For the past twenty years I’ve been advocating soft, bottom-up, massively parallel computing techniques and waging a war on top-down, serial, control-freak thinking. Yet, just lately, I seem to have found myself becoming increasingly disdainful of genetic algorithms and other evolutionary software techniques. What’s happening – have I become a traitor to my cause? I hope not; evolution undoubtedly works. I’ve used it many times out of academic interest and more than once against genuinely difficult, practical problems. In fact, it’s partly because it works that I have such a problem with it. The thing is, I don’t like what evolutionary research is doing to the field of Artificial Life.
A Runaway Success
A similar thing happened to Artificial Intelligence. Back in the heady days of AI’s "Brave New World," all sorts of things seemed possible and all kinds of mechanism were being entertained and explored. But then a nasty positive-feedback loop took hold. AI had big ambitions and it was clear that those ambitions would take considerable effort and time to achieve. In the meantime, the field had to justify itself by demonstrating some results. Enter the Expert System. Few would argue that Expert Systems are the embodiment of AI’s original dream. Lists of explicit, hand-coded rules can, at best, only be described as "intelligent" when qualified by inverted commas, since they fail to show key intelligent phenomena like self-learning, conceptual reasoning or creativity. Nevertheless, they do work! Expert systems are not, in my view, on the path leading to true artificial intelligence, yet within their intended domain they were highly successful. Consequently, they attracted funding. Instantly, natural selection kicked in with some positive feedback – expert systems attracted funds, which encouraged their further development, making them ever more successful and attracting ever more funds. Academics who worked on such knowledge-based systems naturally emphasized those ideas in their teaching, thus increasing the proportion of knowledge engineers in the population. To a large extent then, AI has evolved into one ecological niche, when many others originally held equal promise.

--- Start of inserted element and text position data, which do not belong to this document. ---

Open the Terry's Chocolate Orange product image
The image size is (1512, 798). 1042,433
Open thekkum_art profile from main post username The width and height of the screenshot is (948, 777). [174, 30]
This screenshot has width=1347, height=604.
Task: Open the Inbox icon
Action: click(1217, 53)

I have nothing against expert systems per se but the broader field of AI has clearly suffered as a result of this "lock-in" effect.
Now the same thing appears to be happening in Artificial Life. A mere decade ago, the world was A-Life’s metaphorical oyster. People were working on cellular automata, neural networks, self-catalyzing reactions and morphogenesis, plus, of course, simulated evolution. These are all very difficult topics, but the first one to show real theoretical and practical success was undoubtedly simulated evolution, albeit in the abstract forms known as genetic programming and genetic algorithms. As I’ve suggested above, things with immediate practical value attract more funding than those that only show potential for the indefinite future (except, for some reason, particle physics). Is this the top of a slippery slope? Is Artificial Life about to suffer lock-in, until "AL" is synonymous with "GA"? I fear so. Based on a straw poll of the work I’m currently aware of, plus a few web searches, I conclude that the bulk of the work currently being done under the Artificial Life banner is connected with evolution. In fact, this ecological specialization goes even finer and I believe that, out of this broad evolutionary subset, most work is based on the one, rather abstract and "unnatural" method of genetic algorithms.